(AVAILABLE DATA):
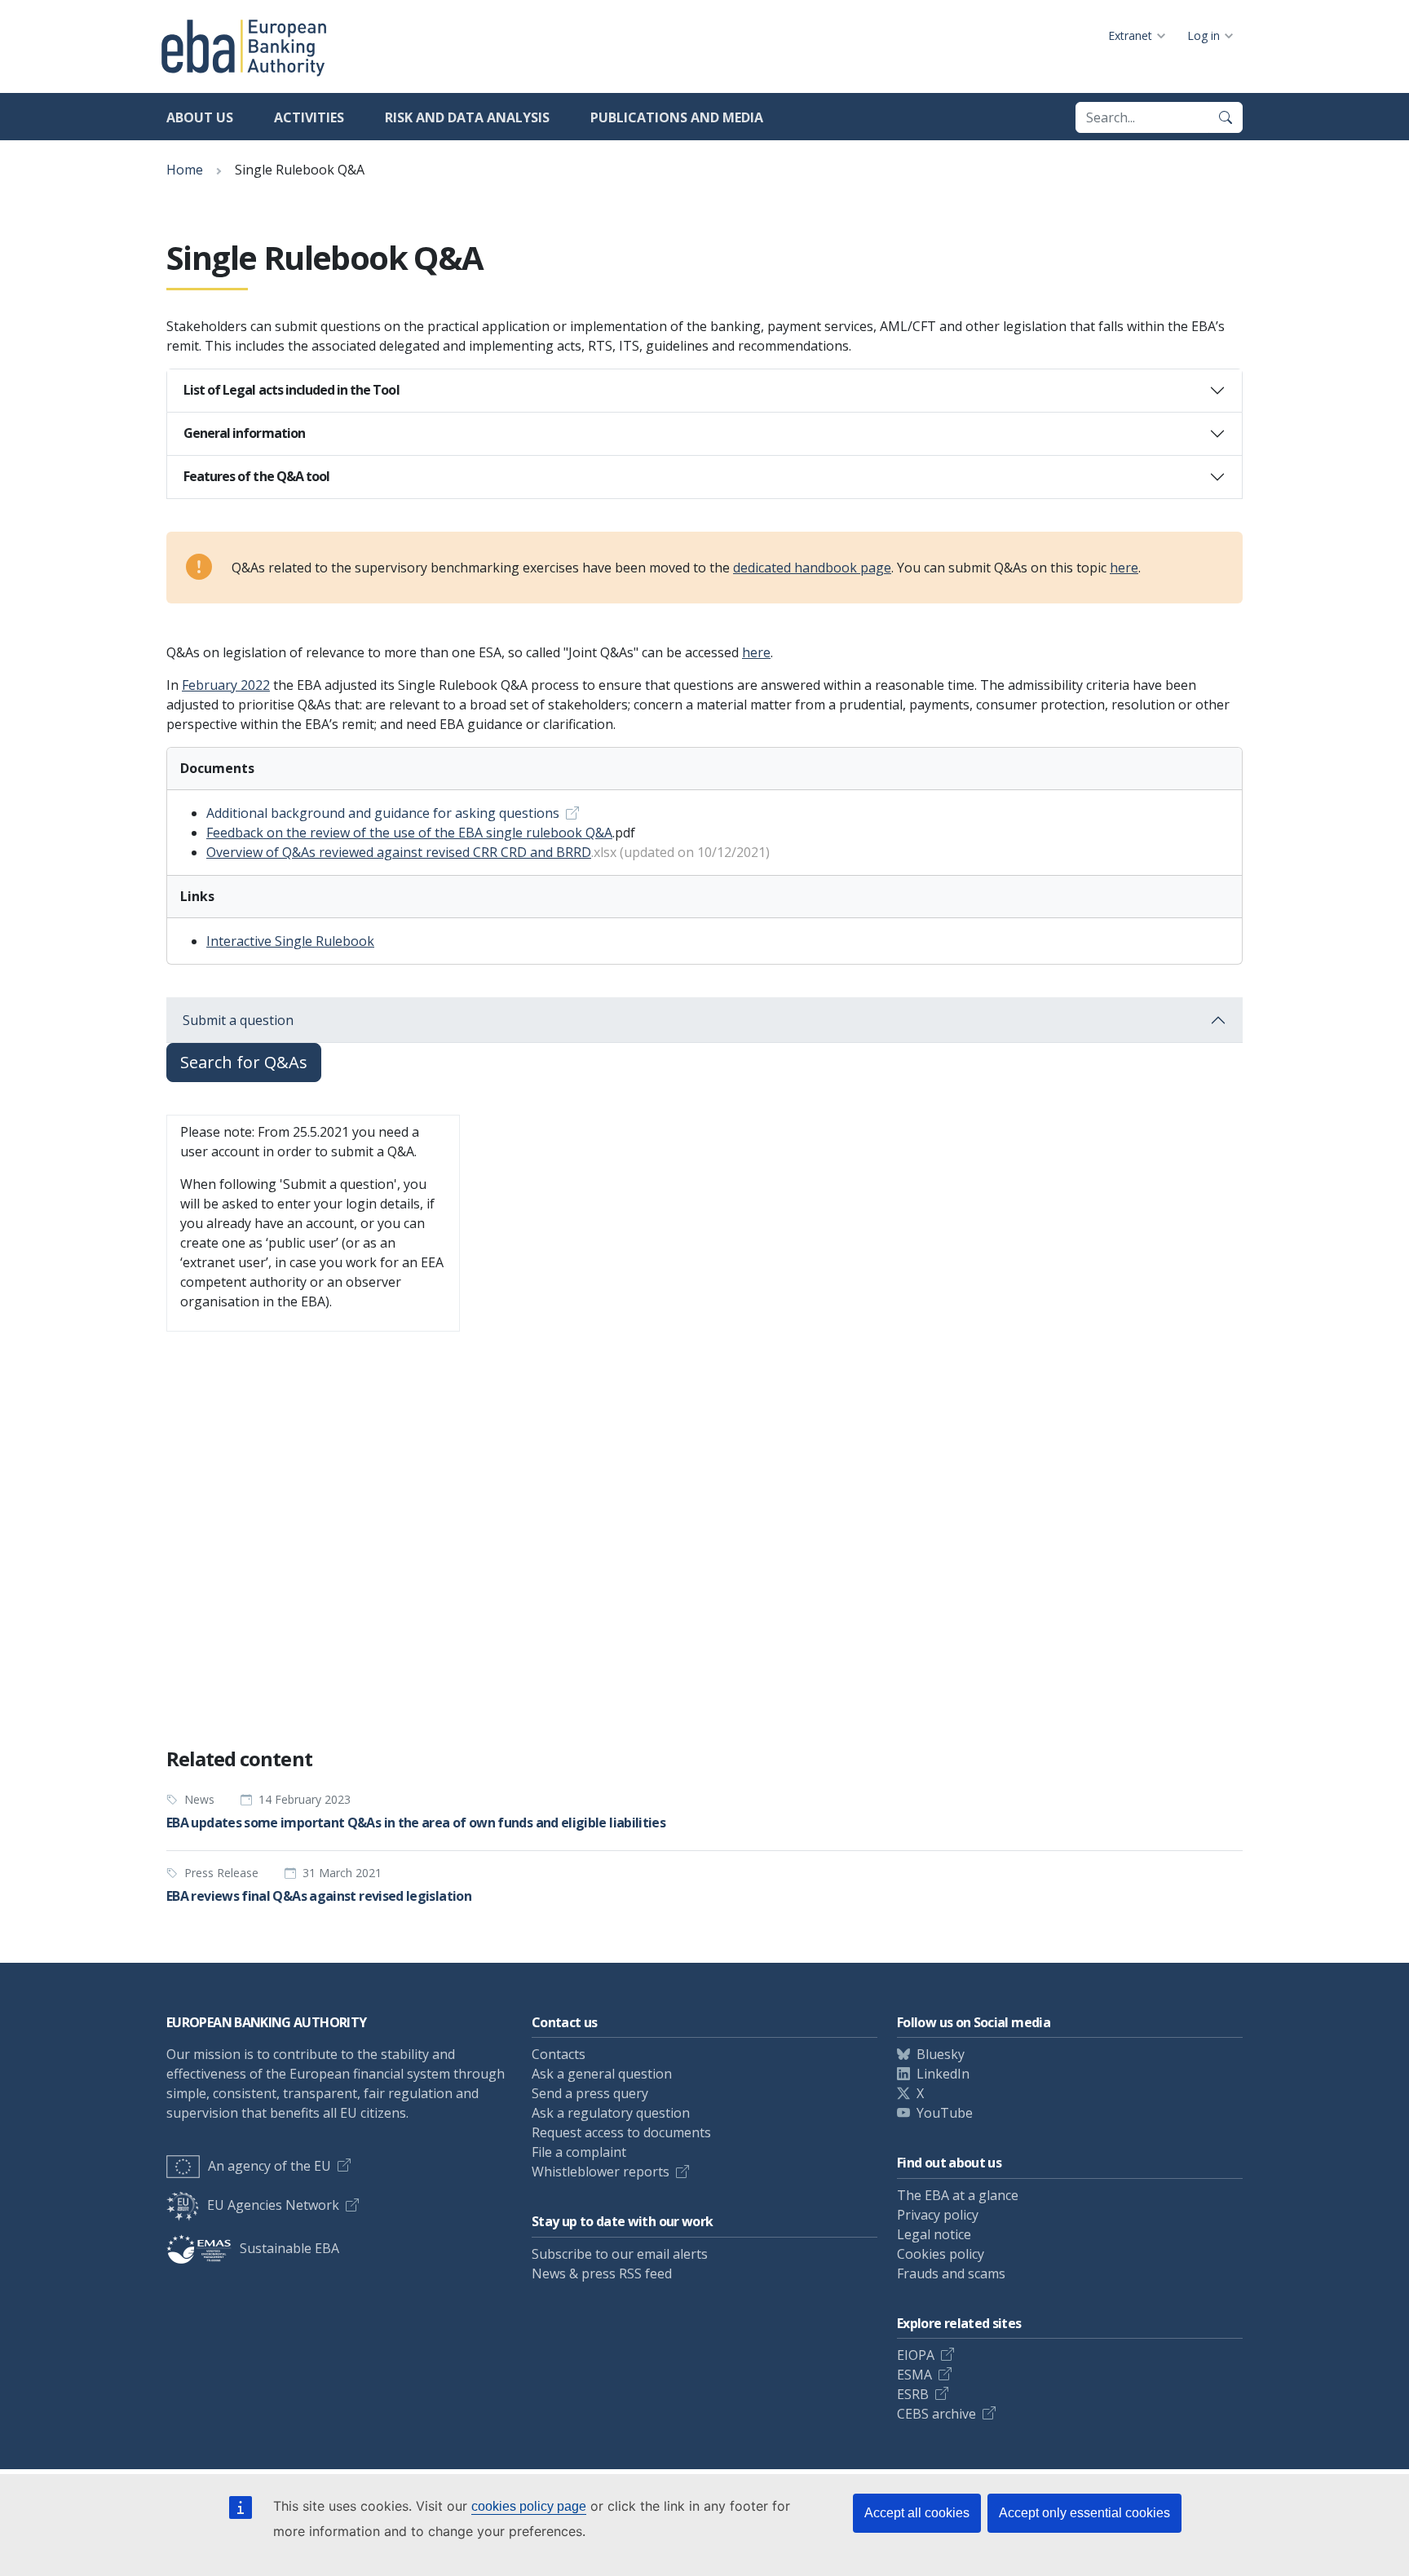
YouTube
--
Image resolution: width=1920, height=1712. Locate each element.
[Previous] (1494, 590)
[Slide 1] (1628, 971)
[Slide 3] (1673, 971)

(EXERCISE BRIEF): Please return only the lines above, starting at the line that has "Image resolution: width=1920, height=1712." and ending at the line that has "[Slide 3] (1673, 971)", keeping both and leaving each one unchanged.

(REPLY):
Image resolution: width=1920, height=1712. Locate each element.
[Previous] (1494, 590)
[Slide 1] (1628, 971)
[Slide 3] (1673, 971)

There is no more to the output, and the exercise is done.